**EXERCISE DIRECTIONS**:
The answer must be an exact copy of the records below, with every picture left out.

**DATA**:
= Beginning of Section =
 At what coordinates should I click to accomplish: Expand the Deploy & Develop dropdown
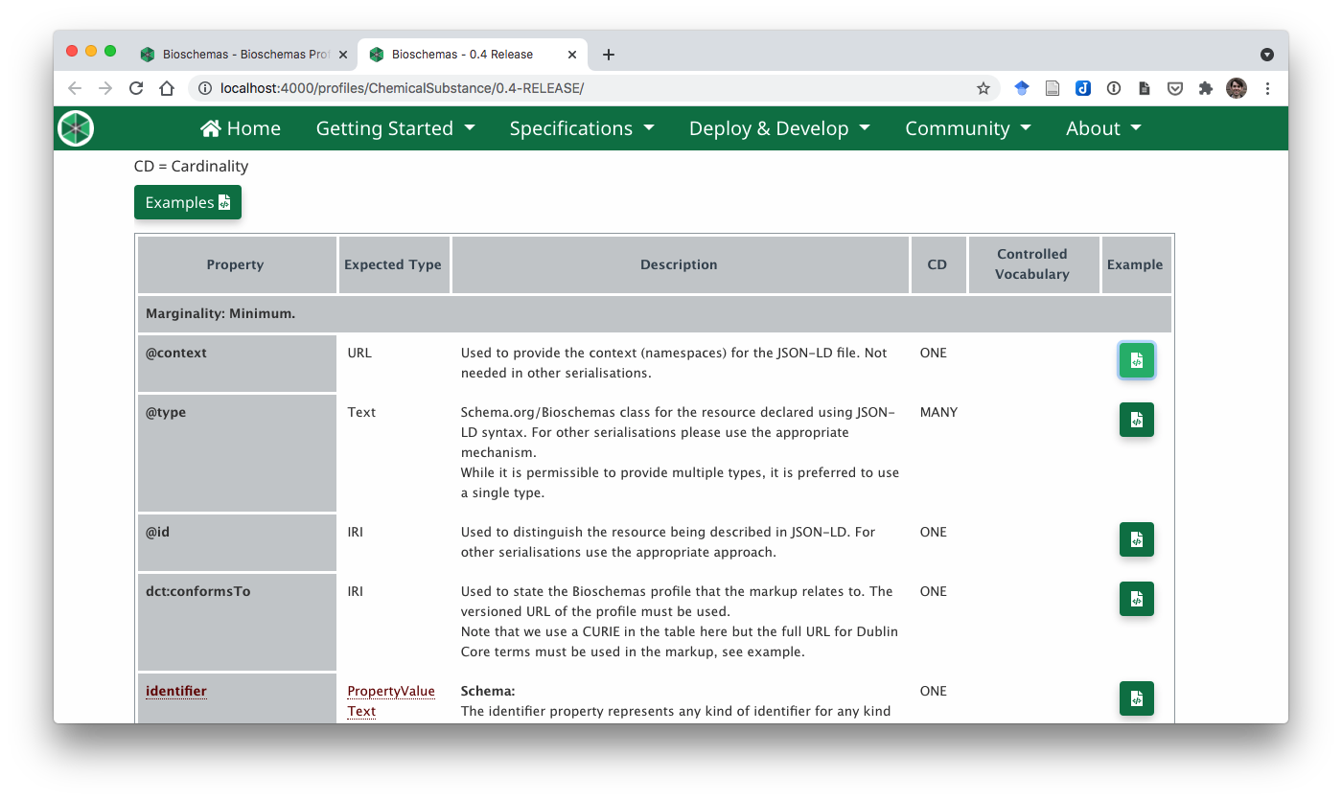(779, 127)
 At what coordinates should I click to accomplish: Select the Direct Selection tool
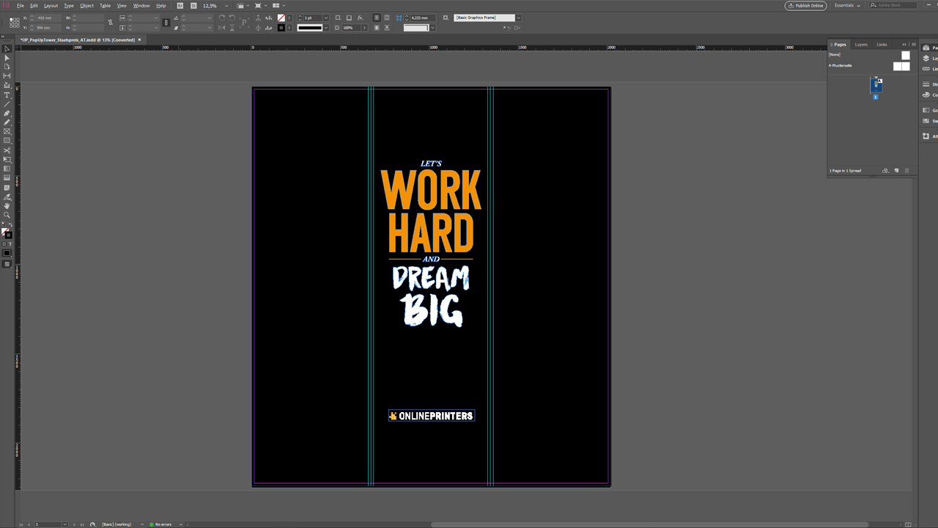point(7,58)
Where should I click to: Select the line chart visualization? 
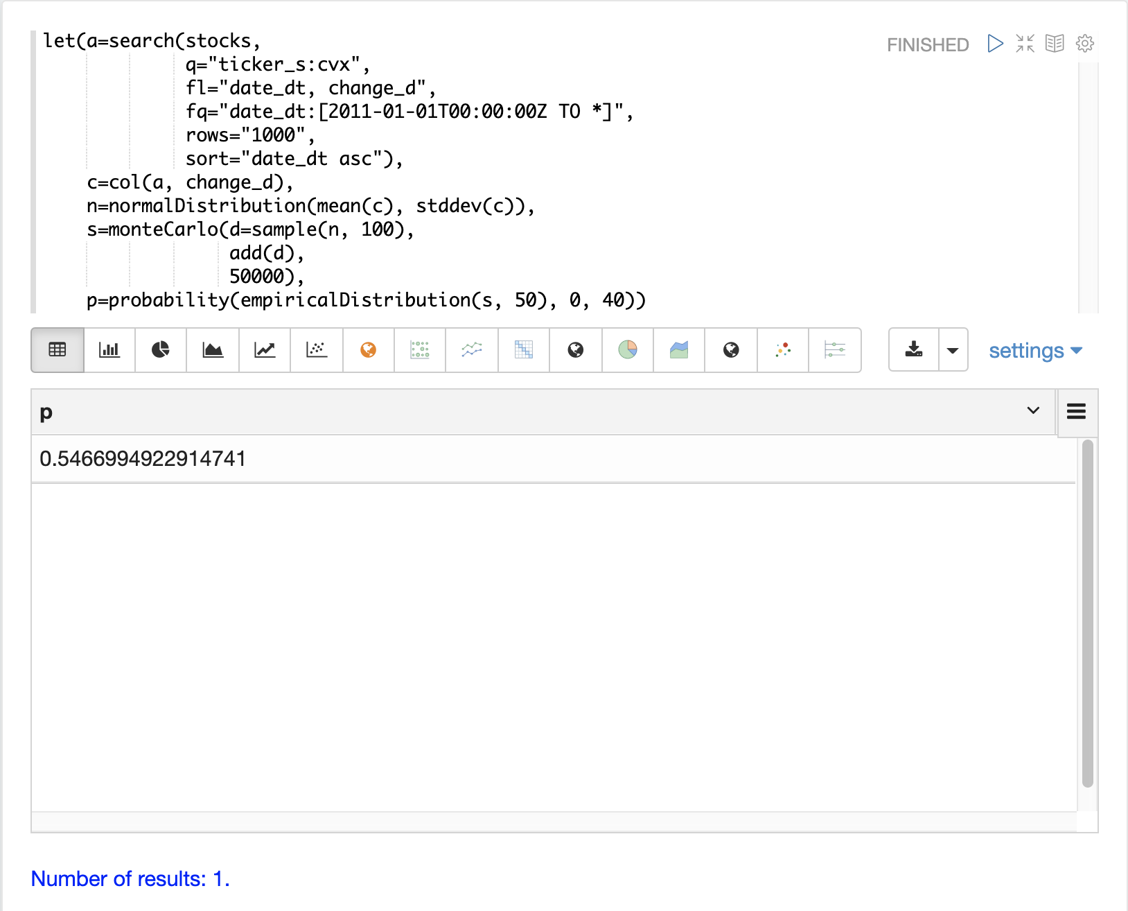click(x=265, y=350)
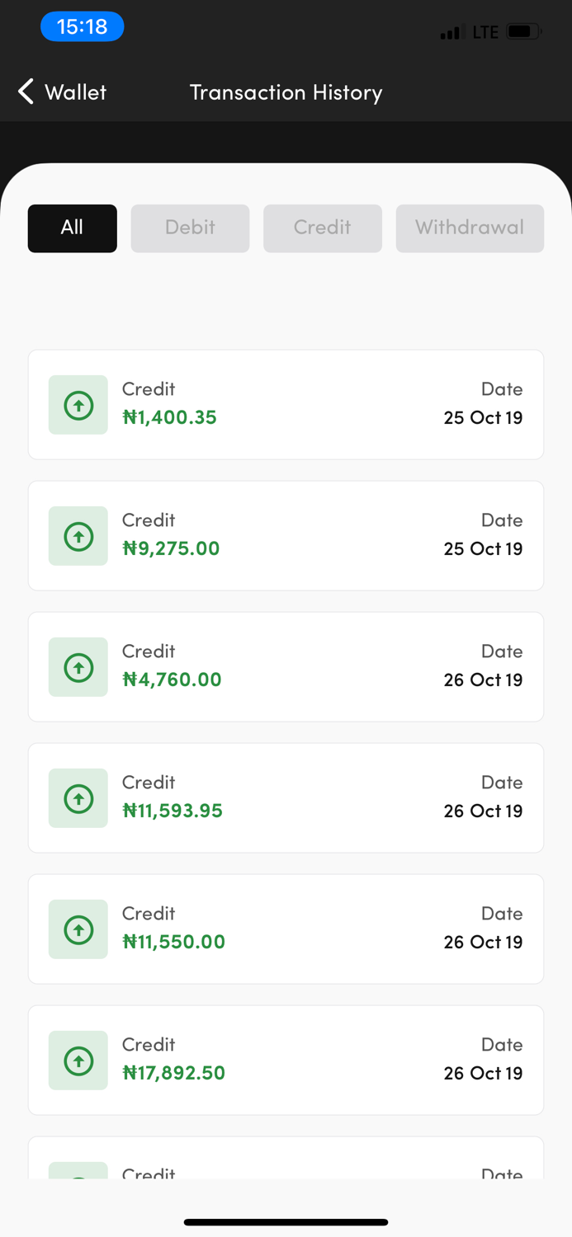The image size is (572, 1237).
Task: Tap credit arrow icon for ₦1,400.35
Action: 78,405
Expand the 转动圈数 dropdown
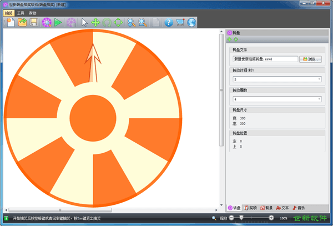Screen dimensions: 333x226 pos(320,99)
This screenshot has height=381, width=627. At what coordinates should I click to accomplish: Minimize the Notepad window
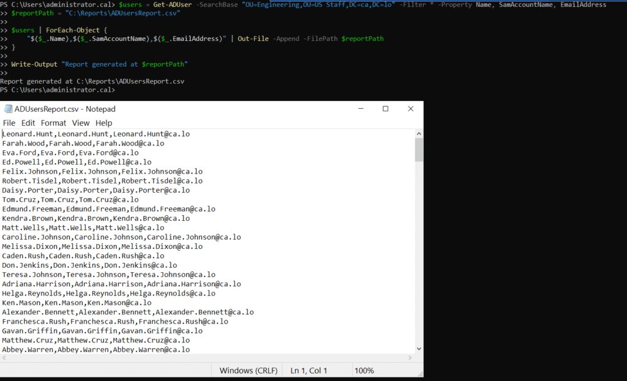tap(361, 109)
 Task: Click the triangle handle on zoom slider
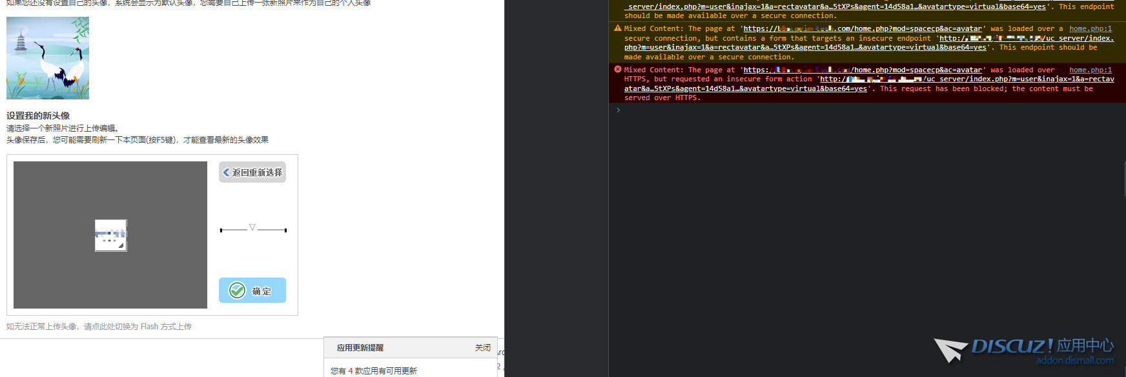point(252,227)
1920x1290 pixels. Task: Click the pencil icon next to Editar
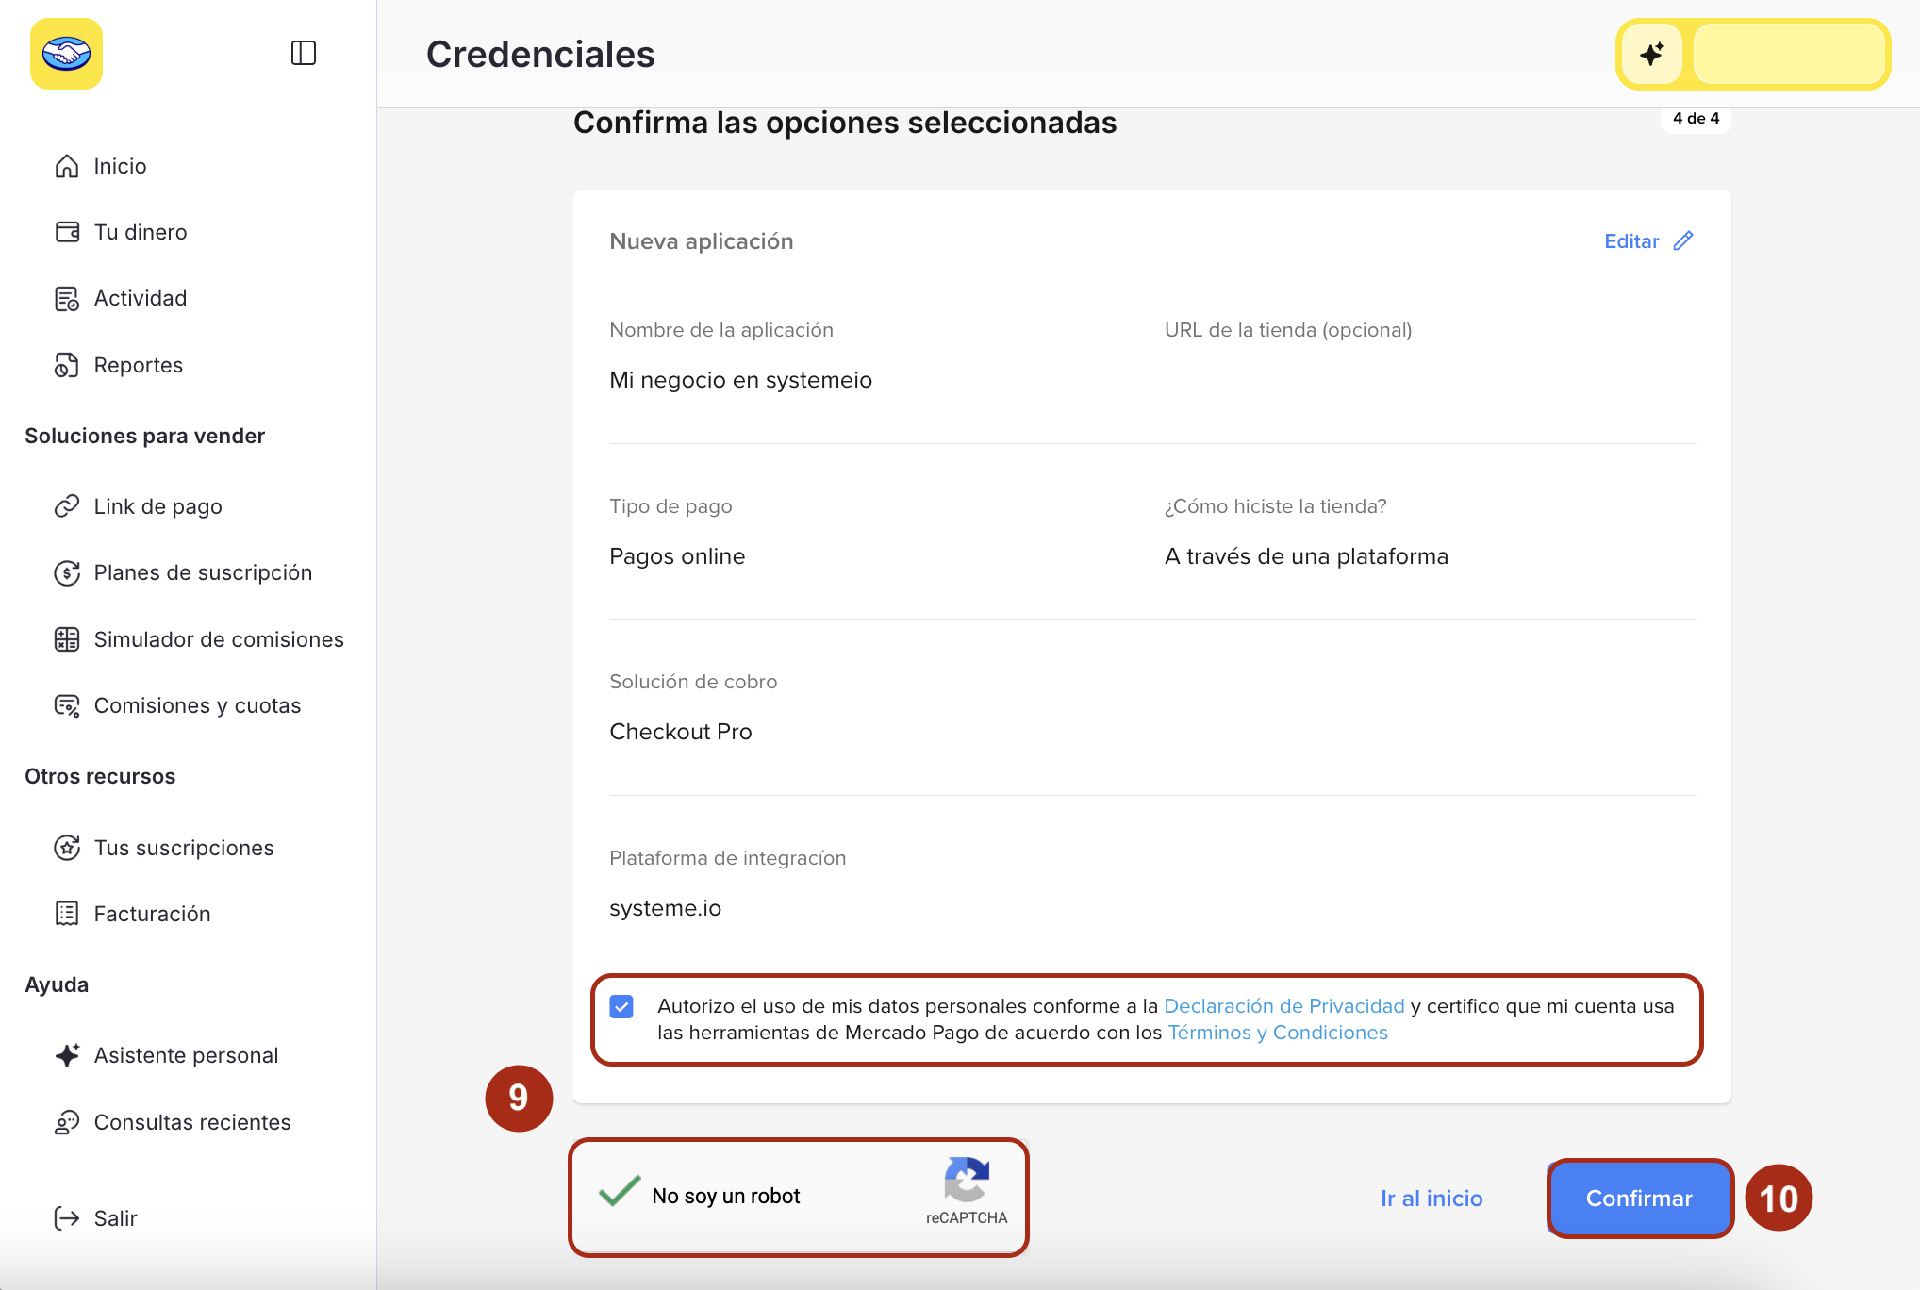1683,241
= End of Section =
**SOLVED PROBLEM**:
 At what coordinates should I click to accomplish: Expand the Deploy & Develop dropdown
(779, 127)
 At what coordinates should I click to accomplish: Select the Direct Selection tool
point(7,58)
Where should I click to: Select the line chart visualization? 
click(x=265, y=350)
The image size is (572, 1237).
Task: Tap credit arrow icon for ₦1,400.35
Action: 78,405
Expand the 转动圈数 dropdown
Screen dimensions: 333x226 pos(320,99)
This screenshot has height=381, width=627. At what coordinates should I click to accomplish: Minimize the Notepad window
tap(361, 109)
 Task: Click the triangle handle on zoom slider
point(252,227)
1920x1290 pixels. Task: Click the pencil icon next to Editar
1683,241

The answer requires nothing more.